Chalay Thay Saath () is a 2017 Pakistani romance film directed by Umer Adil with producer Beenish Umer &  Executive Producer Sheikh Shiraz Mubashir starring Syra Shehroz, Osama Tahir, Zhalay Sarhadi, Behroze Sabzwari, Mansha Pasha, Faris Khalid, Kent S. Leung, Shamim Halai and Sherbaaz Kaleem. It is executively produced by Sheikh Shiraz Mubashir.  The film was released on 21 April 2017.

Plot
The film is based around the character of Resham, a doctor who is on a journey to discover her past and future alongside her friends. The film depicts a cross-border love story between a Chinese man and Resham, which ends in their marriage.

◆ ◆ ◆ ◆

▶ **INSTRUCTION A**: Pull out the rows from the line containing "This screenshot has width=1402, height=715." through the line containing "point(1276,269)", inclusive, and repeat them exactly.

▶ **RECORDS FOR PROCESSING**:
◆ ◆ ◆ ◆

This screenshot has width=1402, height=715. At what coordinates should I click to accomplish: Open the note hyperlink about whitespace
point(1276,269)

◆ ◆ ◆ ◆

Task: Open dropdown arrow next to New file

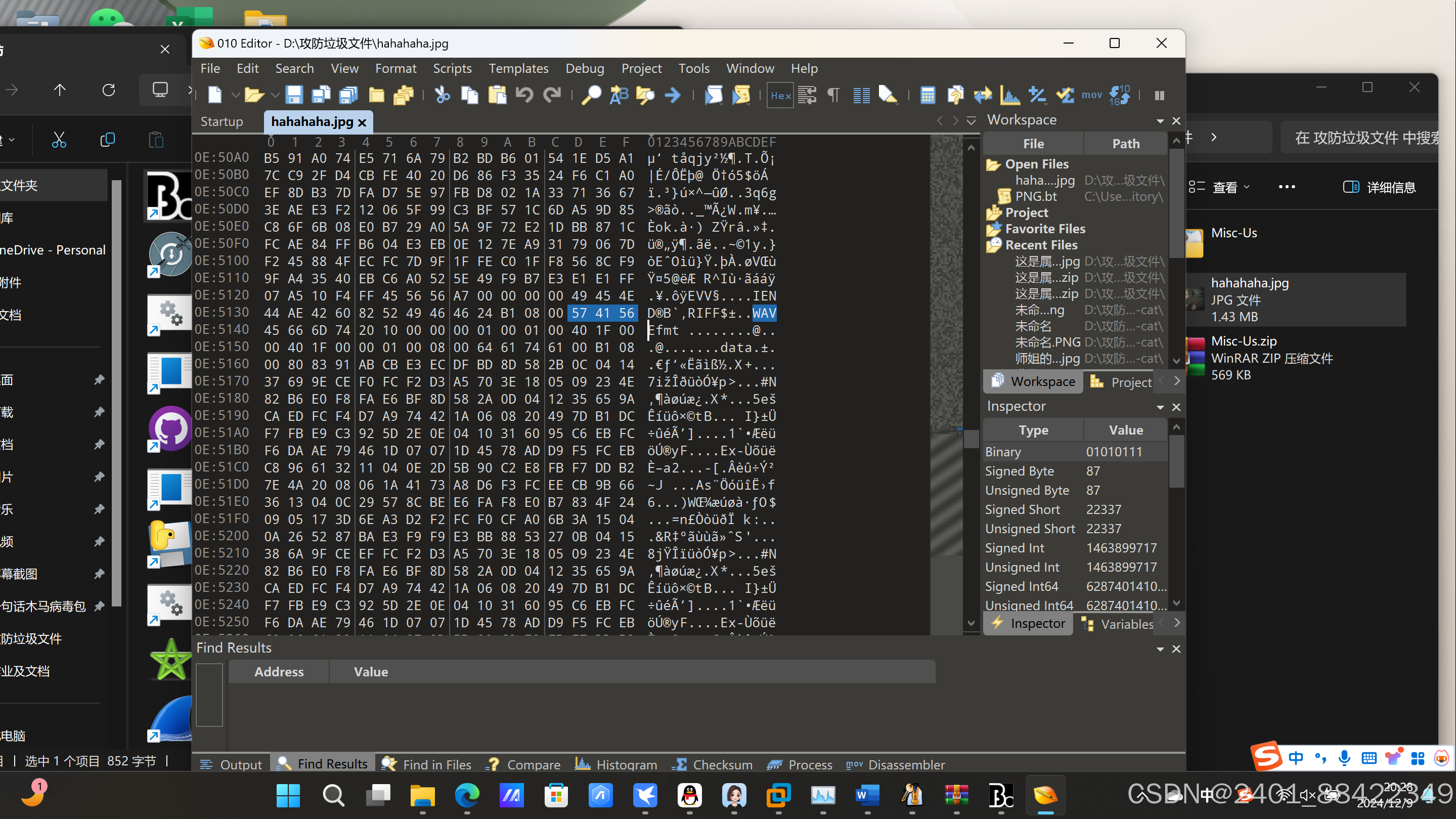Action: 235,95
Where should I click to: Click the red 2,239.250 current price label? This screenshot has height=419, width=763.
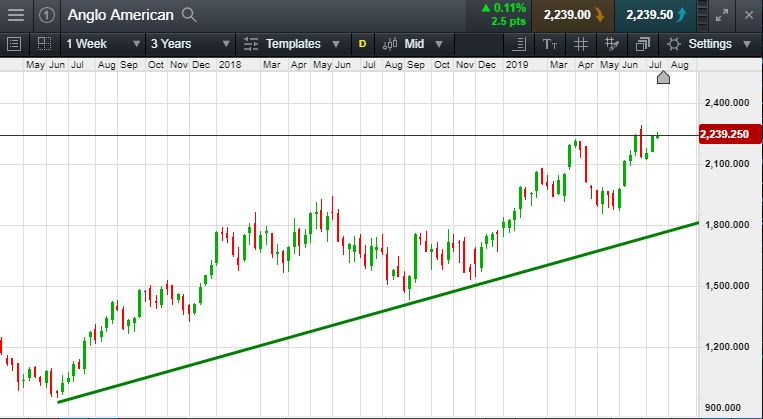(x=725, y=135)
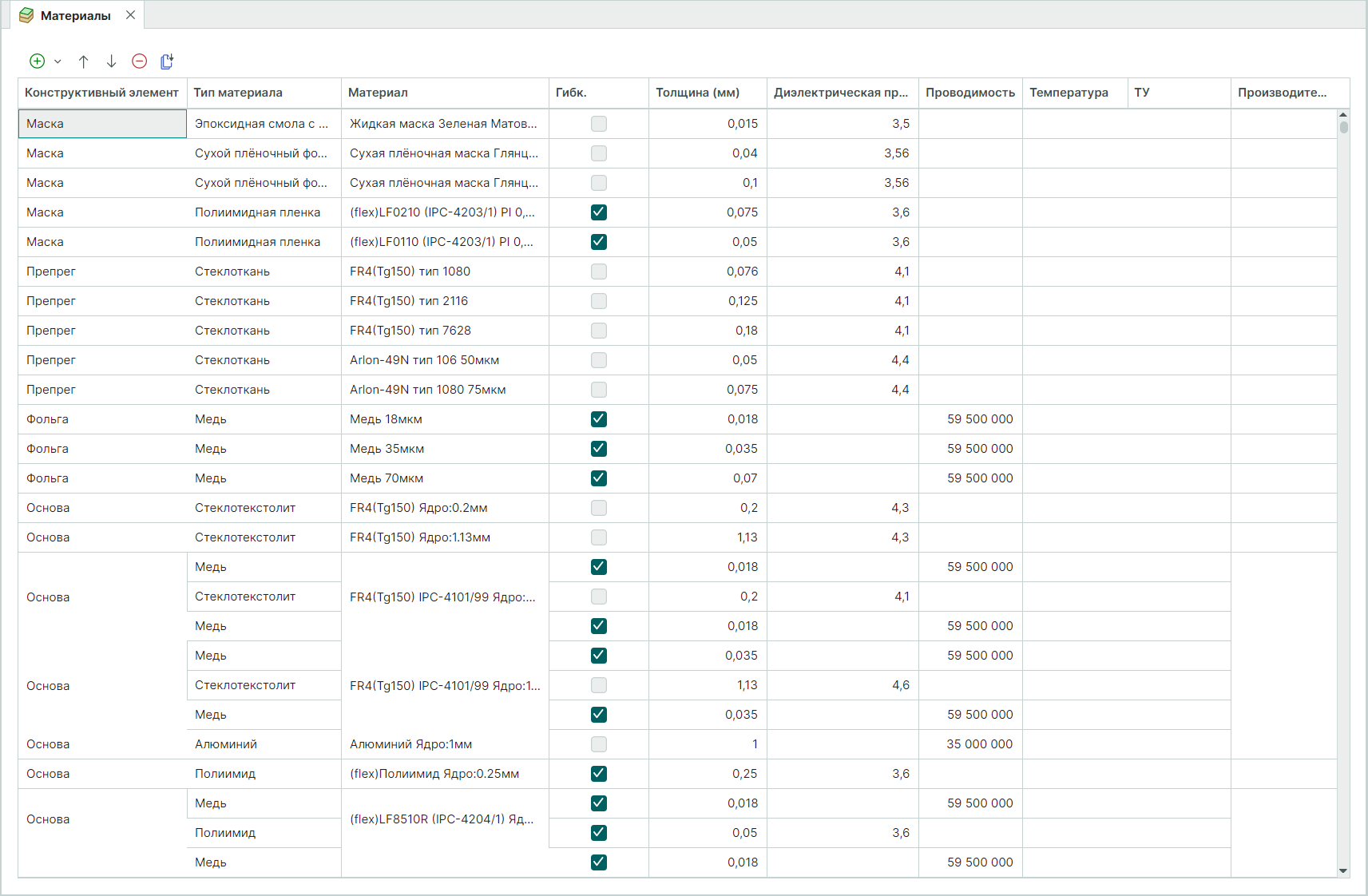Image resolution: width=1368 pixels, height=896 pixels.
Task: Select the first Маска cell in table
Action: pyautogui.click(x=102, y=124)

◆ ◆ ◆ ◆

▶ **INSTRUCTION B**: According to the film summary, on what date was Chalay Thay Saath released?

▶ **TASK ANSWER A**:
This screenshot has width=1402, height=715. At what coordinates should I click to accomplish: Open the note hyperlink about whitespace
point(1276,269)

▶ **TASK ANSWER B**: 21 April 2017